Excerpts from a dataset
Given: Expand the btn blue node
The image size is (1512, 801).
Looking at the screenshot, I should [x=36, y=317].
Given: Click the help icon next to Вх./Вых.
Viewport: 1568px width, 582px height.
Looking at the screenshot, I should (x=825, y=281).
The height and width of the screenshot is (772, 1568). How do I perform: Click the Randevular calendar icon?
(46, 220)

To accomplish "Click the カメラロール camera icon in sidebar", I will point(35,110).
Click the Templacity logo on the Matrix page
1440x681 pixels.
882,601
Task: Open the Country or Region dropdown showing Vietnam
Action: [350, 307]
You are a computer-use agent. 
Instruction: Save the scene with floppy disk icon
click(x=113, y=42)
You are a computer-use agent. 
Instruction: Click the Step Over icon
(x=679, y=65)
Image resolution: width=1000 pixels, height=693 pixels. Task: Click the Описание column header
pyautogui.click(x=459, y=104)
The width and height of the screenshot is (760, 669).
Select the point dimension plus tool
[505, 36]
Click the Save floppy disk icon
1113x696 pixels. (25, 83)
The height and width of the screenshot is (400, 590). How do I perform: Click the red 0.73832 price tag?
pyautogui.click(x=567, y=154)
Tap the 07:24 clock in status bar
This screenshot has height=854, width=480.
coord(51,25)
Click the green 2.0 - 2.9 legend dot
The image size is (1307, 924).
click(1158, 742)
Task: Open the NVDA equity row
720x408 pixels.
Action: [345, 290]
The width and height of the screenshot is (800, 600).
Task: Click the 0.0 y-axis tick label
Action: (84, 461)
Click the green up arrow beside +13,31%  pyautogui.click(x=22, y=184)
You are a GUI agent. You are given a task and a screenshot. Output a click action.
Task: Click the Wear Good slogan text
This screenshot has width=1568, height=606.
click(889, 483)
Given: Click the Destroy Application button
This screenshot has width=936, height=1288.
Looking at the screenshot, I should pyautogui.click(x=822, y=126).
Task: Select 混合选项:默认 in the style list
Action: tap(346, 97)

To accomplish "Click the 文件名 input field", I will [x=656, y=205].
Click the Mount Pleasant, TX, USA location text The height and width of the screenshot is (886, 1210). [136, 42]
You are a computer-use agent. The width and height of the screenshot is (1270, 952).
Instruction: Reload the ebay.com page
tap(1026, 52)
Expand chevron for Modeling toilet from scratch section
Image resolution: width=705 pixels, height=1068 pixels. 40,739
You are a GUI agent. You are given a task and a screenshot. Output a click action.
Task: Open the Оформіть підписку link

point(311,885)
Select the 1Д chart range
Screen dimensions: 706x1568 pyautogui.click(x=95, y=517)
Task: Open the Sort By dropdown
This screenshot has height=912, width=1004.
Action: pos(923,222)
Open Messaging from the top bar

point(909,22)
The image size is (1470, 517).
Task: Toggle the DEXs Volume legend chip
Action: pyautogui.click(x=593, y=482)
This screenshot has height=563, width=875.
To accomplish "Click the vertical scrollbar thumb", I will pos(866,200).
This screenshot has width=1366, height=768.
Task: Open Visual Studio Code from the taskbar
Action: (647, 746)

» Your instructions: Retype every line of the data above exactly.

» Answer:
Given: Expand the btn blue node
The image size is (1512, 801).
Looking at the screenshot, I should [x=36, y=317].
Given: Click the help icon next to Вх./Вых.
Viewport: 1568px width, 582px height.
Looking at the screenshot, I should (x=825, y=281).
The height and width of the screenshot is (772, 1568). How do I perform: Click the Randevular calendar icon?
(46, 220)

To accomplish "Click the カメラロール camera icon in sidebar", I will point(35,110).
Click the Templacity logo on the Matrix page
1440x681 pixels.
882,601
Task: Open the Country or Region dropdown showing Vietnam
Action: [350, 307]
You are a computer-use agent. 
Instruction: Save the scene with floppy disk icon
click(x=113, y=42)
You are a computer-use agent. 
Instruction: Click the Step Over icon
(x=679, y=65)
Image resolution: width=1000 pixels, height=693 pixels. Task: Click the Описание column header
pyautogui.click(x=459, y=104)
The width and height of the screenshot is (760, 669).
Select the point dimension plus tool
[505, 36]
Click the Save floppy disk icon
1113x696 pixels. (25, 83)
The height and width of the screenshot is (400, 590). How do I perform: Click the red 0.73832 price tag?
pyautogui.click(x=567, y=154)
Tap the 07:24 clock in status bar
This screenshot has height=854, width=480.
coord(51,25)
Click the green 2.0 - 2.9 legend dot
The image size is (1307, 924).
click(1158, 742)
Task: Open the NVDA equity row
720x408 pixels.
Action: [345, 290]
The width and height of the screenshot is (800, 600).
Task: Click the 0.0 y-axis tick label
Action: (84, 461)
Click the green up arrow beside +13,31%  pyautogui.click(x=22, y=184)
You are a GUI agent. You are given a task and a screenshot. Output a click action.
Task: Click the Wear Good slogan text
This screenshot has width=1568, height=606.
click(889, 483)
Given: Click the Destroy Application button
This screenshot has width=936, height=1288.
Looking at the screenshot, I should pyautogui.click(x=822, y=126).
Task: Select 混合选项:默认 in the style list
Action: tap(346, 97)

To accomplish "Click the 文件名 input field", I will [x=656, y=205].
Click the Mount Pleasant, TX, USA location text The height and width of the screenshot is (886, 1210). [136, 42]
You are a computer-use agent. The width and height of the screenshot is (1270, 952).
Instruction: Reload the ebay.com page
tap(1026, 52)
Expand chevron for Modeling toilet from scratch section
Image resolution: width=705 pixels, height=1068 pixels. 40,739
You are a GUI agent. You are given a task and a screenshot. Output a click action.
Task: Open the Оформіть підписку link

point(311,885)
Select the 1Д chart range
Screen dimensions: 706x1568 pyautogui.click(x=95, y=517)
Task: Open the Sort By dropdown
This screenshot has height=912, width=1004.
Action: pos(923,222)
Open Messaging from the top bar

point(909,22)
The image size is (1470, 517).
Task: Toggle the DEXs Volume legend chip
Action: pyautogui.click(x=593, y=482)
This screenshot has height=563, width=875.
To accomplish "Click the vertical scrollbar thumb", I will pos(866,200).
This screenshot has width=1366, height=768.
Task: Open Visual Studio Code from the taskbar
Action: (647, 746)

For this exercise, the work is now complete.